(Data to process)
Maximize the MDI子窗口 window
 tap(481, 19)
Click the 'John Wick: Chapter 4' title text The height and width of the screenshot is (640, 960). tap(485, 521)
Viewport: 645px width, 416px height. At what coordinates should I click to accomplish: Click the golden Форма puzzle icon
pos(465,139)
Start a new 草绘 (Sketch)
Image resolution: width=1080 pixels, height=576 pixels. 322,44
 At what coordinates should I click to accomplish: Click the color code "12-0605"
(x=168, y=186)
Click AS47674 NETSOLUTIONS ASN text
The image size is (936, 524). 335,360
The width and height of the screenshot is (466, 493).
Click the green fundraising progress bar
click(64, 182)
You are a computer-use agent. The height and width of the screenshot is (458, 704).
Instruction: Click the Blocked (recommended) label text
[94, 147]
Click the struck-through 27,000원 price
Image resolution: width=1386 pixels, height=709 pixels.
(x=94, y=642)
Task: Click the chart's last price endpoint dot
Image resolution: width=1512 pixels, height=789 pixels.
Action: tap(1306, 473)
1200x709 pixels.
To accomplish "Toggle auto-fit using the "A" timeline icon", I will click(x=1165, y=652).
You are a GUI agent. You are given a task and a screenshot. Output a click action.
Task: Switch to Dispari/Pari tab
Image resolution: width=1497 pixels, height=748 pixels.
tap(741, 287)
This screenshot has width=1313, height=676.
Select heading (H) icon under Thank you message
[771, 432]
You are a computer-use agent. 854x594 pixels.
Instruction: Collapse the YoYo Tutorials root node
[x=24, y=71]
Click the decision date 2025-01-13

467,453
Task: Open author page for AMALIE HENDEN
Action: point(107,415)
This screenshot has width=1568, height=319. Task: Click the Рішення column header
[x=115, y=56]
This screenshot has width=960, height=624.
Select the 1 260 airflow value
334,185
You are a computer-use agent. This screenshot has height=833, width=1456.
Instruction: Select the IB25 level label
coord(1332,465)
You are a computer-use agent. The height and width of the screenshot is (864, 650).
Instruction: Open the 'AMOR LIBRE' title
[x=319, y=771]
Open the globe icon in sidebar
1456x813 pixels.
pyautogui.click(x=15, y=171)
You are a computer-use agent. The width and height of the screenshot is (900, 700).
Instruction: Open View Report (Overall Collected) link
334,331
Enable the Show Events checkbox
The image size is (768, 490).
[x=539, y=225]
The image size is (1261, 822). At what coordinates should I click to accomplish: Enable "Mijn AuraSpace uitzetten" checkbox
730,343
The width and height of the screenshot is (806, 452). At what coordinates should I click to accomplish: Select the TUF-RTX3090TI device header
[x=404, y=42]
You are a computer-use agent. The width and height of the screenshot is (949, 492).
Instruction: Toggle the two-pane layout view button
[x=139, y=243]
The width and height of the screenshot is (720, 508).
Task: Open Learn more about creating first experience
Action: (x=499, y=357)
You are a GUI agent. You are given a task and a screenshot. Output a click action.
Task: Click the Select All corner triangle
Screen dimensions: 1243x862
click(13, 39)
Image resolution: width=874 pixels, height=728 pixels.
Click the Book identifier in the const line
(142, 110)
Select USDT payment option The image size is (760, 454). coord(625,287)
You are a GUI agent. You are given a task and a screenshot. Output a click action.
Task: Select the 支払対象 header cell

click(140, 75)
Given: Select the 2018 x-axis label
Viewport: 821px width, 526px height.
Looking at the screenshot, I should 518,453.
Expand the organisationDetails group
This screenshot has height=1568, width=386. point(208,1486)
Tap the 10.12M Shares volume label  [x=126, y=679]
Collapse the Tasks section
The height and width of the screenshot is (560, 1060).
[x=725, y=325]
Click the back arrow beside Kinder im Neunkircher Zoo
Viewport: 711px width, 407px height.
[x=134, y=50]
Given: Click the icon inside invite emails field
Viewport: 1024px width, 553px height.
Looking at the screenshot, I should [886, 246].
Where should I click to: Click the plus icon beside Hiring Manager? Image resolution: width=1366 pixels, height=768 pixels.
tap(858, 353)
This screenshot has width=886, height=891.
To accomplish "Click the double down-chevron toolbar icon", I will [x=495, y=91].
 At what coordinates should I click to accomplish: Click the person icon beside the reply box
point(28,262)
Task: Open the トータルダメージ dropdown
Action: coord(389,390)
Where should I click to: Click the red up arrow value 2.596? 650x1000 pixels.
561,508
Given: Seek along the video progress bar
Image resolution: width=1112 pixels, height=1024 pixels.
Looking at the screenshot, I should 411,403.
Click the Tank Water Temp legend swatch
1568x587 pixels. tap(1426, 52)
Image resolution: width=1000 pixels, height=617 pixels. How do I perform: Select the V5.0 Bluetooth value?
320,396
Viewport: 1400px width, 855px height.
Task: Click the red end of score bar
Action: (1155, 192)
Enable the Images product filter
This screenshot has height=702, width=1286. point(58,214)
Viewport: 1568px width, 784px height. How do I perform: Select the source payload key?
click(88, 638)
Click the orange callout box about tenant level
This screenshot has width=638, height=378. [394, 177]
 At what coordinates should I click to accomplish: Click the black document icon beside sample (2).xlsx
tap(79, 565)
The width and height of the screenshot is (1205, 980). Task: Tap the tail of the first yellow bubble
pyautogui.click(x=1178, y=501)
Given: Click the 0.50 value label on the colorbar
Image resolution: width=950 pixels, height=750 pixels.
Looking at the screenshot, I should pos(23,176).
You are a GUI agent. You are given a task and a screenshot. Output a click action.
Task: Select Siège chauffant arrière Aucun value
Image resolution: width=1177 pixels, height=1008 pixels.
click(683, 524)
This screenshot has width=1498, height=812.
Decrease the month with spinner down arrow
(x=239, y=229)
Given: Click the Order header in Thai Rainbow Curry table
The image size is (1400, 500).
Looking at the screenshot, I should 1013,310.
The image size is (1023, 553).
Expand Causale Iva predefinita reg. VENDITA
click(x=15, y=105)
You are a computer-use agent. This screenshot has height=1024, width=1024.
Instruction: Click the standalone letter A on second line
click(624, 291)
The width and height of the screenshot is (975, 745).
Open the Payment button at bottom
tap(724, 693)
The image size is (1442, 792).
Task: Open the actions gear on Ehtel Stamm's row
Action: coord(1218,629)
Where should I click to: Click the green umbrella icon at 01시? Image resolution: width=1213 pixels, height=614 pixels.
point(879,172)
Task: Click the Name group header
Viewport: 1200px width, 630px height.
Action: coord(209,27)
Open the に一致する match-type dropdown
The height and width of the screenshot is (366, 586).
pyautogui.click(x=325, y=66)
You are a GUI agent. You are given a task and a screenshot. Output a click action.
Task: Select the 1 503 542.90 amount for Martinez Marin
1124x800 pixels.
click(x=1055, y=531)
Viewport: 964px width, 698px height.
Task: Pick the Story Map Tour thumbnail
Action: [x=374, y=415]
(End Data to process)
**Try it:** Give back the data above, repeating every record exactly.

**Written response:**
Maximize the MDI子窗口 window
 tap(481, 19)
Click the 'John Wick: Chapter 4' title text The height and width of the screenshot is (640, 960). tap(485, 521)
Viewport: 645px width, 416px height. At what coordinates should I click to accomplish: Click the golden Форма puzzle icon
pos(465,139)
Start a new 草绘 (Sketch)
Image resolution: width=1080 pixels, height=576 pixels. 322,44
 At what coordinates should I click to accomplish: Click the color code "12-0605"
(x=168, y=186)
Click AS47674 NETSOLUTIONS ASN text
The image size is (936, 524). 335,360
The width and height of the screenshot is (466, 493).
Click the green fundraising progress bar
click(64, 182)
You are a computer-use agent. The height and width of the screenshot is (458, 704).
Instruction: Click the Blocked (recommended) label text
[94, 147]
Click the struck-through 27,000원 price
Image resolution: width=1386 pixels, height=709 pixels.
(x=94, y=642)
Task: Click the chart's last price endpoint dot
Image resolution: width=1512 pixels, height=789 pixels.
Action: tap(1306, 473)
1200x709 pixels.
To accomplish "Toggle auto-fit using the "A" timeline icon", I will click(x=1165, y=652).
You are a GUI agent. You are given a task and a screenshot. Output a click action.
Task: Switch to Dispari/Pari tab
Image resolution: width=1497 pixels, height=748 pixels.
tap(741, 287)
This screenshot has width=1313, height=676.
Select heading (H) icon under Thank you message
[771, 432]
You are a computer-use agent. 854x594 pixels.
Instruction: Collapse the YoYo Tutorials root node
[x=24, y=71]
Click the decision date 2025-01-13

467,453
Task: Open author page for AMALIE HENDEN
Action: point(107,415)
This screenshot has width=1568, height=319. Task: Click the Рішення column header
[x=115, y=56]
This screenshot has width=960, height=624.
Select the 1 260 airflow value
334,185
You are a computer-use agent. This screenshot has height=833, width=1456.
Instruction: Select the IB25 level label
coord(1332,465)
You are a computer-use agent. The height and width of the screenshot is (864, 650).
Instruction: Open the 'AMOR LIBRE' title
[x=319, y=771]
Open the globe icon in sidebar
1456x813 pixels.
pyautogui.click(x=15, y=171)
You are a computer-use agent. The width and height of the screenshot is (900, 700).
Instruction: Open View Report (Overall Collected) link
334,331
Enable the Show Events checkbox
The image size is (768, 490).
[x=539, y=225]
The image size is (1261, 822). At what coordinates should I click to accomplish: Enable "Mijn AuraSpace uitzetten" checkbox
730,343
The width and height of the screenshot is (806, 452). At what coordinates should I click to accomplish: Select the TUF-RTX3090TI device header
[x=404, y=42]
You are a computer-use agent. The width and height of the screenshot is (949, 492).
Instruction: Toggle the two-pane layout view button
[x=139, y=243]
The width and height of the screenshot is (720, 508).
Task: Open Learn more about creating first experience
Action: (x=499, y=357)
You are a GUI agent. You are given a task and a screenshot. Output a click action.
Task: Click the Select All corner triangle
Screen dimensions: 1243x862
click(13, 39)
Image resolution: width=874 pixels, height=728 pixels.
Click the Book identifier in the const line
(142, 110)
Select USDT payment option The image size is (760, 454). coord(625,287)
You are a GUI agent. You are given a task and a screenshot. Output a click action.
Task: Select the 支払対象 header cell

click(140, 75)
Given: Select the 2018 x-axis label
Viewport: 821px width, 526px height.
Looking at the screenshot, I should 518,453.
Expand the organisationDetails group
This screenshot has height=1568, width=386. point(208,1486)
Tap the 10.12M Shares volume label  [x=126, y=679]
Collapse the Tasks section
The height and width of the screenshot is (560, 1060).
[x=725, y=325]
Click the back arrow beside Kinder im Neunkircher Zoo
Viewport: 711px width, 407px height.
[x=134, y=50]
Given: Click the icon inside invite emails field
Viewport: 1024px width, 553px height.
Looking at the screenshot, I should [886, 246].
Where should I click to: Click the plus icon beside Hiring Manager? Image resolution: width=1366 pixels, height=768 pixels.
tap(858, 353)
This screenshot has width=886, height=891.
To accomplish "Click the double down-chevron toolbar icon", I will [x=495, y=91].
 At what coordinates should I click to accomplish: Click the person icon beside the reply box
point(28,262)
Task: Open the トータルダメージ dropdown
Action: coord(389,390)
Where should I click to: Click the red up arrow value 2.596? 650x1000 pixels.
561,508
Given: Seek along the video progress bar
Image resolution: width=1112 pixels, height=1024 pixels.
Looking at the screenshot, I should 411,403.
Click the Tank Water Temp legend swatch
1568x587 pixels. tap(1426, 52)
Image resolution: width=1000 pixels, height=617 pixels. How do I perform: Select the V5.0 Bluetooth value?
320,396
Viewport: 1400px width, 855px height.
Task: Click the red end of score bar
Action: (1155, 192)
Enable the Images product filter
This screenshot has height=702, width=1286. point(58,214)
Viewport: 1568px width, 784px height. How do I perform: Select the source payload key?
click(88, 638)
Click the orange callout box about tenant level
This screenshot has width=638, height=378. [394, 177]
 At what coordinates should I click to accomplish: Click the black document icon beside sample (2).xlsx
tap(79, 565)
The width and height of the screenshot is (1205, 980). Task: Tap the tail of the first yellow bubble
pyautogui.click(x=1178, y=501)
Given: Click the 0.50 value label on the colorbar
Image resolution: width=950 pixels, height=750 pixels.
Looking at the screenshot, I should pos(23,176).
You are a GUI agent. You are given a task and a screenshot. Output a click action.
Task: Select Siège chauffant arrière Aucun value
Image resolution: width=1177 pixels, height=1008 pixels.
click(683, 524)
This screenshot has width=1498, height=812.
Decrease the month with spinner down arrow
(x=239, y=229)
Given: Click the Order header in Thai Rainbow Curry table
The image size is (1400, 500).
Looking at the screenshot, I should 1013,310.
The image size is (1023, 553).
Expand Causale Iva predefinita reg. VENDITA
click(x=15, y=105)
You are a computer-use agent. This screenshot has height=1024, width=1024.
Instruction: Click the standalone letter A on second line
click(624, 291)
The width and height of the screenshot is (975, 745).
Open the Payment button at bottom
tap(724, 693)
The image size is (1442, 792).
Task: Open the actions gear on Ehtel Stamm's row
Action: coord(1218,629)
Where should I click to: Click the green umbrella icon at 01시? Image resolution: width=1213 pixels, height=614 pixels.
point(879,172)
Task: Click the Name group header
Viewport: 1200px width, 630px height.
Action: coord(209,27)
Open the に一致する match-type dropdown
The height and width of the screenshot is (366, 586).
pyautogui.click(x=325, y=66)
You are a GUI agent. You are given a task and a screenshot. Output a click action.
Task: Select the 1 503 542.90 amount for Martinez Marin
1124x800 pixels.
click(x=1055, y=531)
Viewport: 964px width, 698px height.
Task: Pick the Story Map Tour thumbnail
Action: [x=374, y=415]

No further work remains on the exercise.